New York Court of Appeals

May 2, 2017

The People & c., Respondent,
Everett B. McMillan, Appellant.

          A. Alexander Donn, for appellant.

          John M. Castellano, for respondent.


          STEIN, J.

         Defendant was convicted, following a jury trial, of criminal possession of a weapon in the second and third degrees, and unlawful possession of marihuana. Prior to trial, defendant moved to suppress a firearm recovered from his vehicle. At the ensuing hearing, a police detective testified regarding the circumstances of defendant's arrest and the challenged search.

         According to the hearing testimony, the detective was assigned to a joint task force responsible for executing parole warrants, as well as investigating and apprehending parole absconders. The detective and his partner received a warrant for defendant's arrest that was issued as a result of numerous alleged parole violations. During their attempts to locate defendant, the detectives contacted his former girlfriend and provided her with their contact information in the event that she saw defendant. On the day in question, that girlfriend telephoned one of the detectives and informed him that defendant could be found in his vehicle at a specific location. However, when the detectives arrived at the location, defendant's vehicle was not present.

         The detectives left but, shortly thereafter, received another telephone call from the girlfriend. According to the testifying detective, she was "frantic" and relayed that defendant was in his vehicle with her son, who had informed her that there was a firearm in the car. The detectives returned to the same location and observed that defendant's vehicle - identified through Department of Motor Vehicle records and information provided by the girlfriend - was present, but unoccupied, and the hood of the car was warm to the touch. The detectives arrested defendant in the apartment at that location, where he was present with the girlfriend's son. Following defendant's arrest on the parole warrant, the testifying detective entered and searched the vehicle for the firearm that had been reported; he found the weapon in a bag in the back seat.

         Supreme Court denied defendant's suppression motion, relying on both defendant's parolee status and the tip that defendant had a gun in his vehicle. Upon defendant's appeal, the Appellate Division affirmed (130 A.D.3d 651');">130 A.D.3d 651 [2d Dept 2015]), and a Judge of this Court granted leave to appeal (lv granted 26 N.Y.3d 1090');">26 N.Y.3d 1090 [2015]).

         Defendant's primary argument on this appeal is that the search was unlawful under our holding in People v Huntley (43 N.Y.2d 175, 181 [1977]) because it was premised wholly on his status as a parolee, but was conducted by police officers, not by his parole officer. Under the circumstances of this case, defendant's argument is unpersuasive.

         We stated in Huntley that a parolee does "not surrender his [or her] constitutional rights against unreasonable searches and seizures" merely by virtue of being on parole (id.). However, we relied on the dual nature of a parole officer's duties and a parolee's reduced expectation of privacy to hold that a parolee's constitutional right to be secure against unreasonable searches and seizures is not violated when a parole officer conducts a warrantless search that is rationally and reasonably related to the performance of the parole officer's duties (see id. at 180-182).

|---|

Edit the part of the court opinion that opens with the words containing "May 2, 2017" and closes with "the challenged search.", giving it again with "cannabis" in place of "marihuana".

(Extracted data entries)

|---|

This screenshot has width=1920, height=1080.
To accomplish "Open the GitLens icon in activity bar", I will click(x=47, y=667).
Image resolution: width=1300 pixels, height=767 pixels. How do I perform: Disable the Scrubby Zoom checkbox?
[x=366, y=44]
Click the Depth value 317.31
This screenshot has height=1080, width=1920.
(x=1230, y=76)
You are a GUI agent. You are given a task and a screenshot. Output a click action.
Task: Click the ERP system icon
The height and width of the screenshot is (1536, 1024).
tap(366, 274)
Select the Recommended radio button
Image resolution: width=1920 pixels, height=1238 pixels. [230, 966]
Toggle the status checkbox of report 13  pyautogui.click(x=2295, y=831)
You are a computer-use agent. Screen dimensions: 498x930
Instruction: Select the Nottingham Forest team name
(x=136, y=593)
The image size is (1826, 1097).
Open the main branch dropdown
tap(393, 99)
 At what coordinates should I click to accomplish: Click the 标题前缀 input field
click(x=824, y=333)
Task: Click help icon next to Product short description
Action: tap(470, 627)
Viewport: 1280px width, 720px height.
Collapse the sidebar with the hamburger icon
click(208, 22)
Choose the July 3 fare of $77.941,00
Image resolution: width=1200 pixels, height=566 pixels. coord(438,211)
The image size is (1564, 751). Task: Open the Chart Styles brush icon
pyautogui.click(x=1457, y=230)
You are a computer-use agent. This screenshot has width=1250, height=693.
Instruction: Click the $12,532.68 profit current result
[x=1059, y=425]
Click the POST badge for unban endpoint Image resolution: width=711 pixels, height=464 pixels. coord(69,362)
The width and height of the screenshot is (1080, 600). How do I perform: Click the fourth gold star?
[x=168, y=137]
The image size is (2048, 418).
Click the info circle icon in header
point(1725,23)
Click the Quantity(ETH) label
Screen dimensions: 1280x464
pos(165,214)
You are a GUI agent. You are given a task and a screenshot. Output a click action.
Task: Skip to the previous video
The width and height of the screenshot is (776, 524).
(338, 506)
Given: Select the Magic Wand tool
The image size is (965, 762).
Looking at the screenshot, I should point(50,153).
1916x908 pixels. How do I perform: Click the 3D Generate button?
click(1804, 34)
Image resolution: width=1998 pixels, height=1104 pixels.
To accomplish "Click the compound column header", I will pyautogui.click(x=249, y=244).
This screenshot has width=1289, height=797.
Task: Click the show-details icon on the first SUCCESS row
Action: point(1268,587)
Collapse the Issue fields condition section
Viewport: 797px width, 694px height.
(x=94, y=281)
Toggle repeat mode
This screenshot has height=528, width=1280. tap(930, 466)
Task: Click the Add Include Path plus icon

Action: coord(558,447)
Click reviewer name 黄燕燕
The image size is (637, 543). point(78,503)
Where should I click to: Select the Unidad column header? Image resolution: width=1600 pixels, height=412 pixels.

|---|

**Solution for this exercise**
May 2, 2017

The People & c., Respondent,
Everett B. McMillan, Appellant.

          A. Alexander Donn, for appellant.

          John M. Castellano, for respondent.


          STEIN, J.

         Defendant was convicted, following a jury trial, of criminal possession of a weapon in the second and third degrees, and unlawful possession of cannabis. Prior to trial, defendant moved to suppress a firearm recovered from his vehicle. At the ensuing hearing, a police detective testified regarding the circumstances of defendant's arrest and the challenged search.